Questo “mostro” è frutto di una doppia sottovalutazione. La prima responsabile è l’attuale Amministrazione del Comune di Padova, che
con il silenzio assenso ha dato parere positivo dal punto di vista
urbanistico. La seconda responsabile è la SPES, ente di diritto pubblico,
controllato dal Comune, dalla Provincia e dalla Curia, che – constatata
l’autorizzazione rilasciata del Comune – ha affittato il terreno alla
società che gestisce Radio Birikina e altre emittenti.
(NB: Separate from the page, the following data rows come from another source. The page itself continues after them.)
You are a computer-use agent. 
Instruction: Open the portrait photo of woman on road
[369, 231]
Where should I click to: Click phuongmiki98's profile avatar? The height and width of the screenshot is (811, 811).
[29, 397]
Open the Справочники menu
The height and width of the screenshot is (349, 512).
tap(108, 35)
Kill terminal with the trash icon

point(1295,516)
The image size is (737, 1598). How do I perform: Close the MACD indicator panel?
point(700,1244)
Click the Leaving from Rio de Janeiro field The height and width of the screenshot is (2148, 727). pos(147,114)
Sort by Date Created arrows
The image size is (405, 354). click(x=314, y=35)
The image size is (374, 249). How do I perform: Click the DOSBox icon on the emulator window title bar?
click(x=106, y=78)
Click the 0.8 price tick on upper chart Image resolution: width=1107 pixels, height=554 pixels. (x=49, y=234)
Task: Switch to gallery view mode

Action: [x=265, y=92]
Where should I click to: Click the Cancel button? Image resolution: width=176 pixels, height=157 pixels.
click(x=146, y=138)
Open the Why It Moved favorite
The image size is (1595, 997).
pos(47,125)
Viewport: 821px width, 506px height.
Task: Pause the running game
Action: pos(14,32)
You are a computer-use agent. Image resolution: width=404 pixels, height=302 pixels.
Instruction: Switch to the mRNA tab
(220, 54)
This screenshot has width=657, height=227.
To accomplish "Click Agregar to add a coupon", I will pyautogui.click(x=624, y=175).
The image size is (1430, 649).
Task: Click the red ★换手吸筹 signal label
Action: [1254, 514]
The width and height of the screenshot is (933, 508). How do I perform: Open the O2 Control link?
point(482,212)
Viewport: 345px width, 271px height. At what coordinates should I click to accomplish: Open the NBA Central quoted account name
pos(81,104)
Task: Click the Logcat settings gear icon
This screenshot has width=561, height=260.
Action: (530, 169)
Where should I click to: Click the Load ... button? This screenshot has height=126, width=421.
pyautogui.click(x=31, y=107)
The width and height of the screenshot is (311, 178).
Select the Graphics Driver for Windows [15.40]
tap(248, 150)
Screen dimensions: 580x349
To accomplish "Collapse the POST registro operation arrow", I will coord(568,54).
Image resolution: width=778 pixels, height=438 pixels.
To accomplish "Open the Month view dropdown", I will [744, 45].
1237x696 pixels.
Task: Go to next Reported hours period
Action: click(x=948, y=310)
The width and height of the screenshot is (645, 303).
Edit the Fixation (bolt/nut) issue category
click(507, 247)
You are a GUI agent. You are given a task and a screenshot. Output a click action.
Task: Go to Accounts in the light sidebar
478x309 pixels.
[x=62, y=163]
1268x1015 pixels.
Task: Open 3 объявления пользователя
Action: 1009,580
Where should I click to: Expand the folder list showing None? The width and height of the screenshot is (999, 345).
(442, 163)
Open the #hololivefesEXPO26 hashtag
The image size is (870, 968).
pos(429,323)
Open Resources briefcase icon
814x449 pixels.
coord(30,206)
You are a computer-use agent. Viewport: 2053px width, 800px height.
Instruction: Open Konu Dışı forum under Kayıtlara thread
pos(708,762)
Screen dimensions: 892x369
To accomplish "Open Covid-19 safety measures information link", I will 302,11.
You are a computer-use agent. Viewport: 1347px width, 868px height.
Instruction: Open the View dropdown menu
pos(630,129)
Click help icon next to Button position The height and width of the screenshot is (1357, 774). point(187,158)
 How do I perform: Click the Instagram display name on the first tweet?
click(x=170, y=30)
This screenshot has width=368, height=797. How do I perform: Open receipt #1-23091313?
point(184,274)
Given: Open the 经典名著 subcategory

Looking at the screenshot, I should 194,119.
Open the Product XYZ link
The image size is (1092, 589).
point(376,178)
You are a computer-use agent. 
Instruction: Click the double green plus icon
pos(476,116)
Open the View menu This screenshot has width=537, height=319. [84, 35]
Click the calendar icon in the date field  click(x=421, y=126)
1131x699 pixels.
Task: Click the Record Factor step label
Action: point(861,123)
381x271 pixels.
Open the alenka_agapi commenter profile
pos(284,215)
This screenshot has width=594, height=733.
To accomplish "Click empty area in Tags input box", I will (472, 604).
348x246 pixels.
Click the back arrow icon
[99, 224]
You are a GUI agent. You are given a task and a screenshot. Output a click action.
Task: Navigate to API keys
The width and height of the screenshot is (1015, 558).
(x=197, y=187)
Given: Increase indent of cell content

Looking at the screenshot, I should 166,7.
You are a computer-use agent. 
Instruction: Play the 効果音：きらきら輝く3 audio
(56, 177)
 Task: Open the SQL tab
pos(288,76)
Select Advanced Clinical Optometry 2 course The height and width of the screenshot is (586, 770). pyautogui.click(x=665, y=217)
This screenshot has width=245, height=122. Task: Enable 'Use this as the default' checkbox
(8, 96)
Le autorizzazioni
concesse dalla Provincia (con l’intervento dell’Arpav, che ha certificato
che le emissioni previste sono sotto le soglie di legge) e dall’Aereonautica Militare sono invece atti dovuti.

È comprensibile che un Comitato di cittadini abbia raccolto finora più di 3.000 firme contro l’antenna: perché nessuno ha parlato con chi abita nella zona; perché nessuno discute la necessità delle antenne, ma nel caso specifico era possibile issarla fra i capannoni della zona industriale, a poche centinaia di metri, dove non abita nessuno e dove già ce ne sono tante; perché, infine, non è né giusto né opportuno violentare un territorio così bello e a vocazione residenziale e di fruizione del tempo libero.

Sarà forse vero che questo tipo di emissioni non sono dannose per la salute, anche se bisognerà vigilare con grande attenzione, applicando il principio di precauzione. Ma certamente quell’antenna farà svalutare le case di Terranegra, e ha già suscitato il risentimento di un intero quartiere.

Chiedo a tutti i soggetti coinvolti di ripensarci: in particolare, un’amministrazione comunale che, con grande determinazione, ha bloccato un grande e nuovo ospedale praticamente già in rampa di lancio, se vuole è ancora in tempo per bloccare un obbrobrio urbanistico di questa portata.